**EXERCISE REQUIREMENTS:**
Retype exactly the lines from the one containing "Image resolution: width=571" through the last line of the records below, including both, and leave out any pictures.

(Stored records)

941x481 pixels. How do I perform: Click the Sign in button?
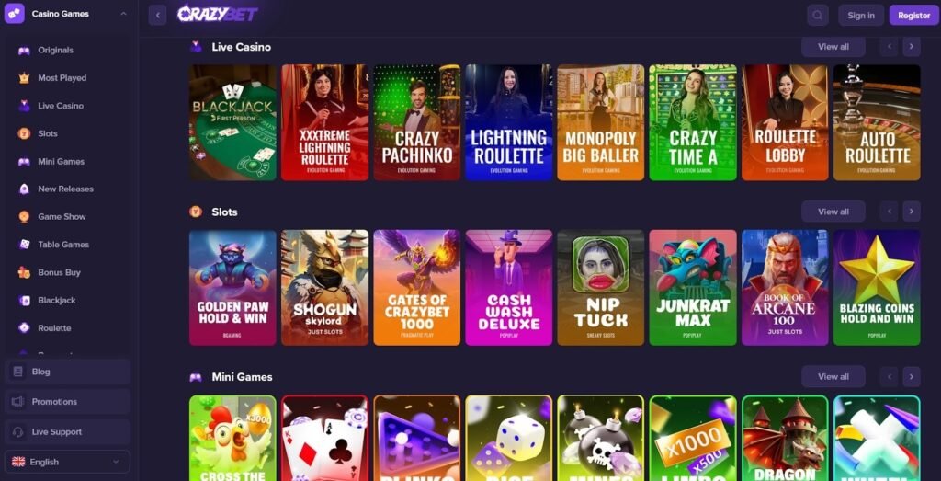coord(860,16)
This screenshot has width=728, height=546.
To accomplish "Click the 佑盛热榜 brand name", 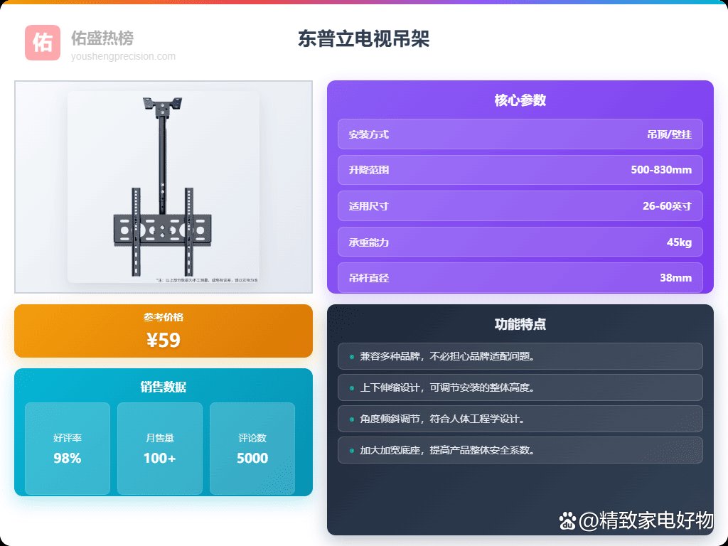I will [x=102, y=38].
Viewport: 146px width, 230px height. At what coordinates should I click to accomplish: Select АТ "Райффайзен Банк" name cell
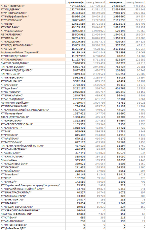click(x=33, y=16)
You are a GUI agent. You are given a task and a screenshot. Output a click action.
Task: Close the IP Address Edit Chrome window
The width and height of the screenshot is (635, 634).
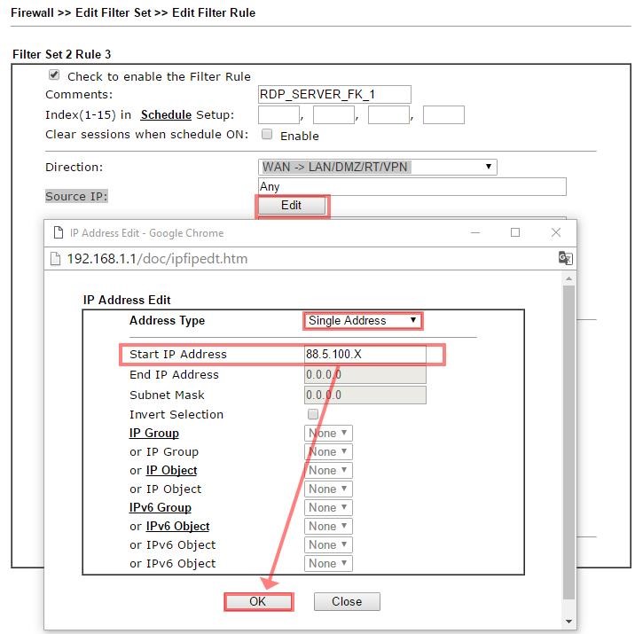tap(556, 232)
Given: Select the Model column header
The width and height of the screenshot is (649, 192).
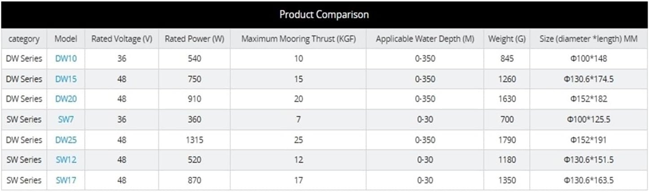Looking at the screenshot, I should coord(66,39).
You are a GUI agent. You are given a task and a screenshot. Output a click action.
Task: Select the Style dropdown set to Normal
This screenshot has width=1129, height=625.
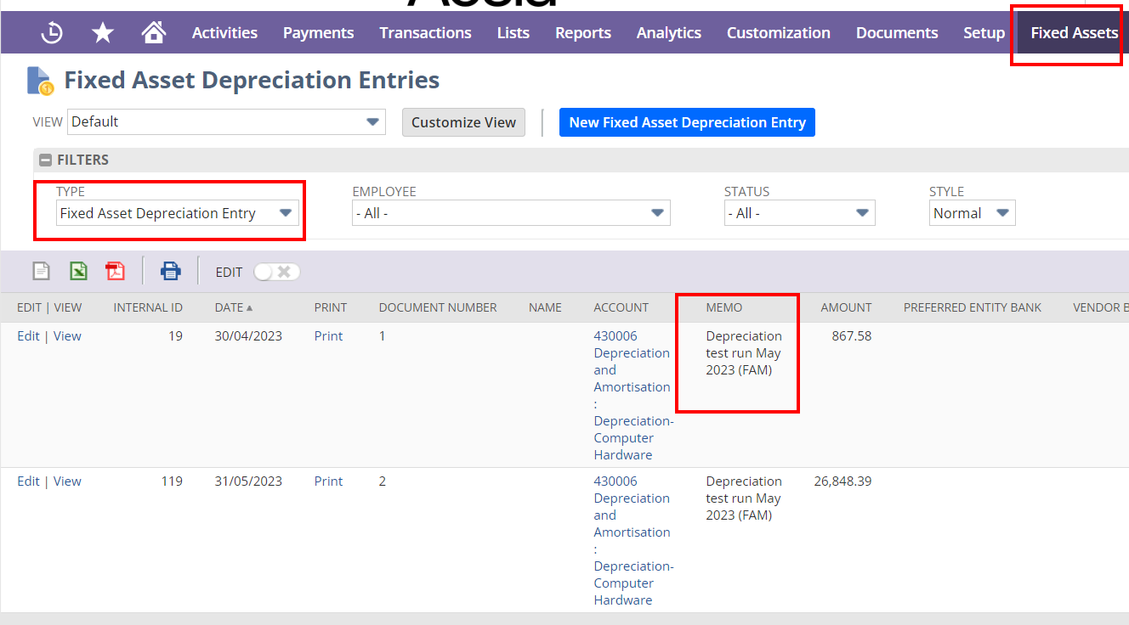pos(972,213)
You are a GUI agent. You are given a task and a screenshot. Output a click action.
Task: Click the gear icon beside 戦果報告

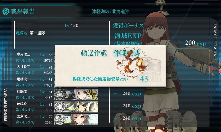pos(6,12)
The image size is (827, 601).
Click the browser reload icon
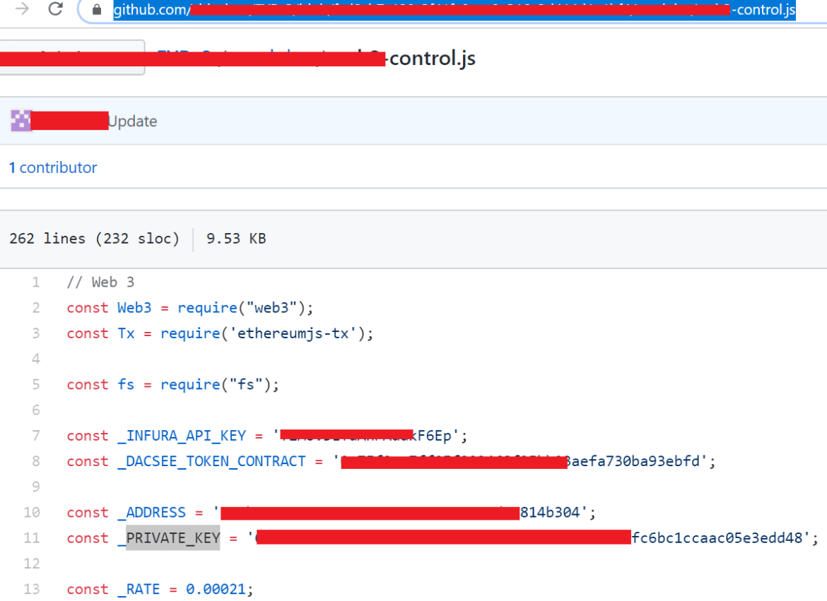[x=55, y=10]
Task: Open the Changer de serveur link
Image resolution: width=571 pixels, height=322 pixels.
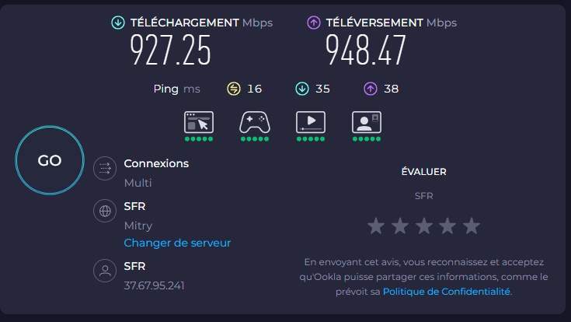Action: [x=177, y=243]
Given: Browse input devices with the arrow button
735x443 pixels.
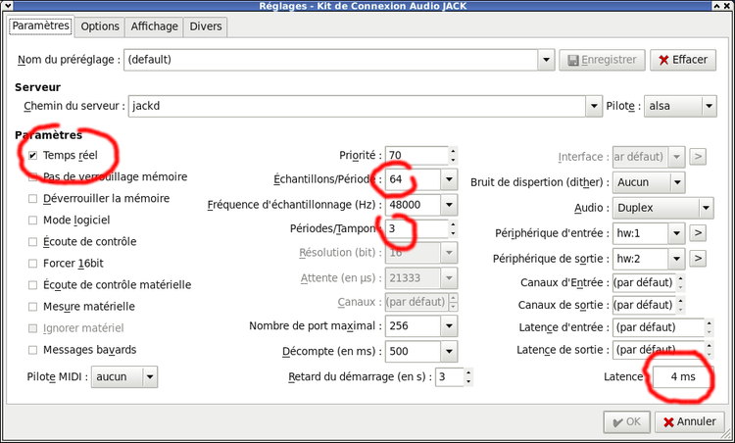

**SOLUTION TO THIS EXERCISE:**
Image resolution: width=571 pixels, height=322 pixels.
Action: [x=177, y=243]
Given: Browse input devices with the arrow button
735x443 pixels.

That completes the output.